One thing I haven't figured out - the default Nutch installation contained nutch-1.0.jar in the $NUTCH_HOME directory, ie, /opt/nutch-1.0. When I overwrote it with my custom nutch-1.0.jar file, bin/nutch could not find my new Indexer2 class. The CLASSPATH defined in bin/nutch does not include the $NUTCH_HOME/nutch-1.0.jar but does include $NUTCH_HOME/lib/*.jar, so I didn't think about it too much and just copied my custom JAR file into $NUTCH_HOME/lib, which worked fine.
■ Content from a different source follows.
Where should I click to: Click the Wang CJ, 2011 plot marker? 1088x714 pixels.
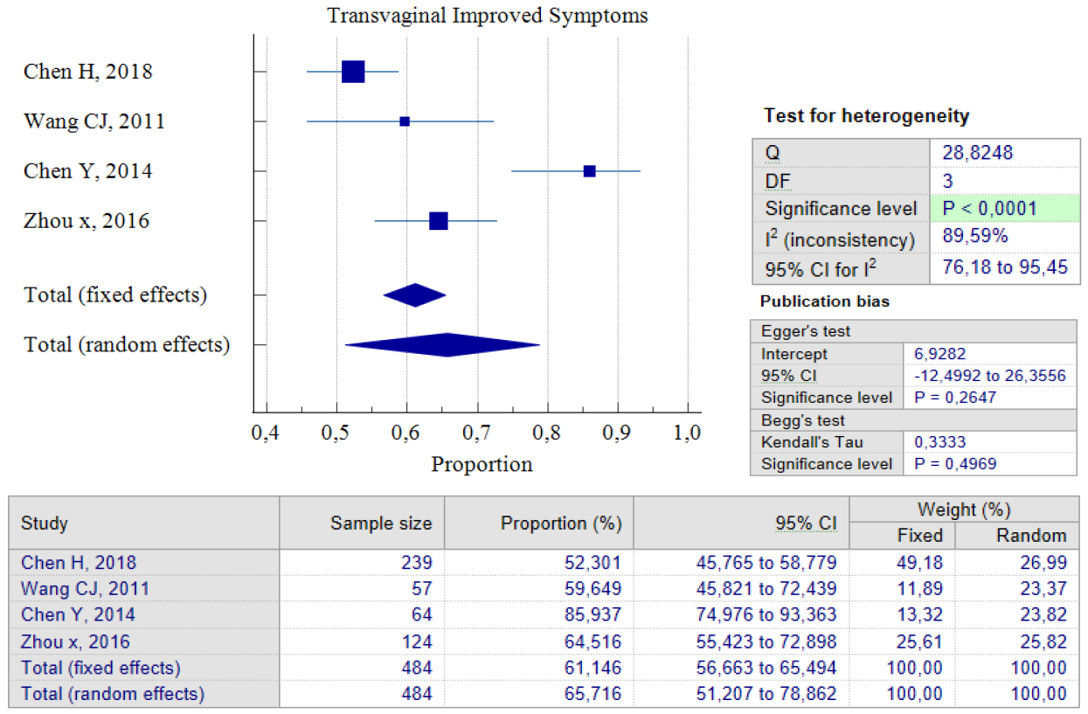coord(405,121)
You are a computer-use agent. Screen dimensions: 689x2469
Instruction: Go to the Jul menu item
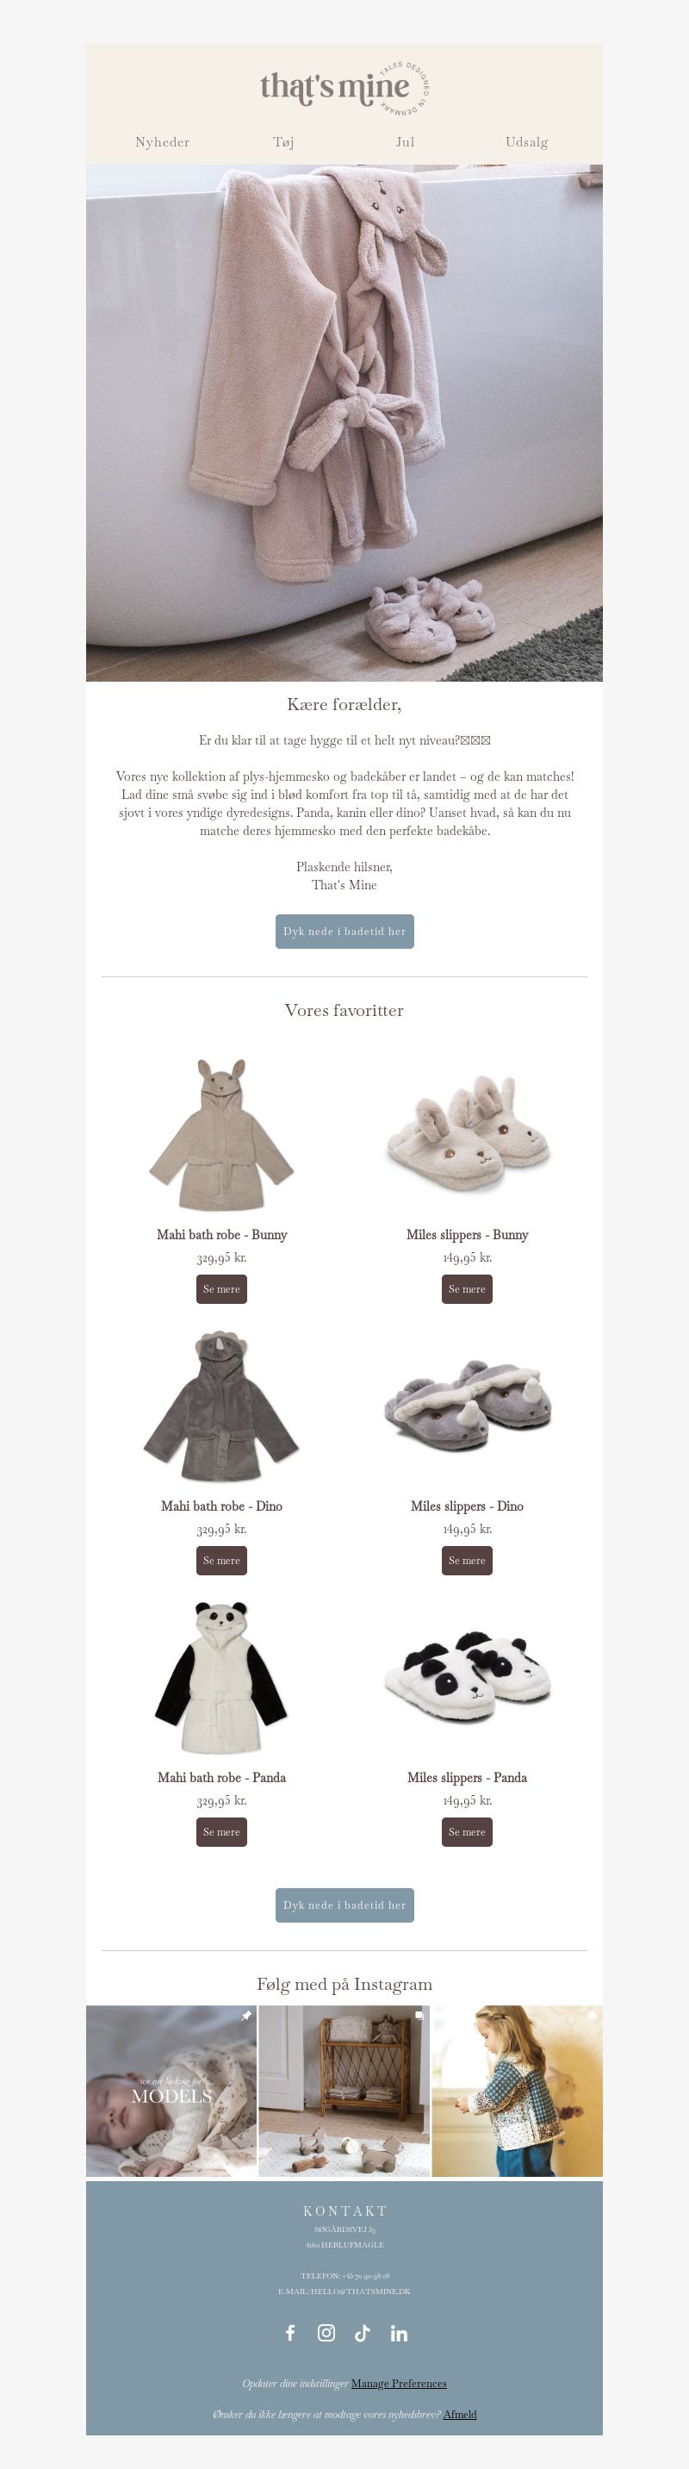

My custom indexer is meant to be run after Nutch is done creating its default index. So after that was done, I ran my custom indexer with the following command:
1 2 3 4 5 6 7 | sujit@sirocco:/opt/nutch-1.0$ export CRAWL_DIR=/home/sujit/tmp
sujit@sirocco:/opt/nutch-1.0$ bin/nutch \
org.apache.nutch.indexer.custom.Indexer2 \
$CRAWL_DIR/data/indexes2 \
$CRAWL_DIR/dictionary.txt \
$CRAWL_DIR/data/index \
$CRAWL_DIR/data/segments/*
|
The logging output is written to $NUTCH_HOME/logs/hadoop.log, which looks like this. No surprises here, it simply reports that it does the three stages and completes.
1 2 3 4 5 | 2009-07-28 17:22:30,806 INFO custom.Indexer2 - Starting index2
2009-07-28 17:22:30,843 INFO custom.Indexer2 - Stage 1 (analyze)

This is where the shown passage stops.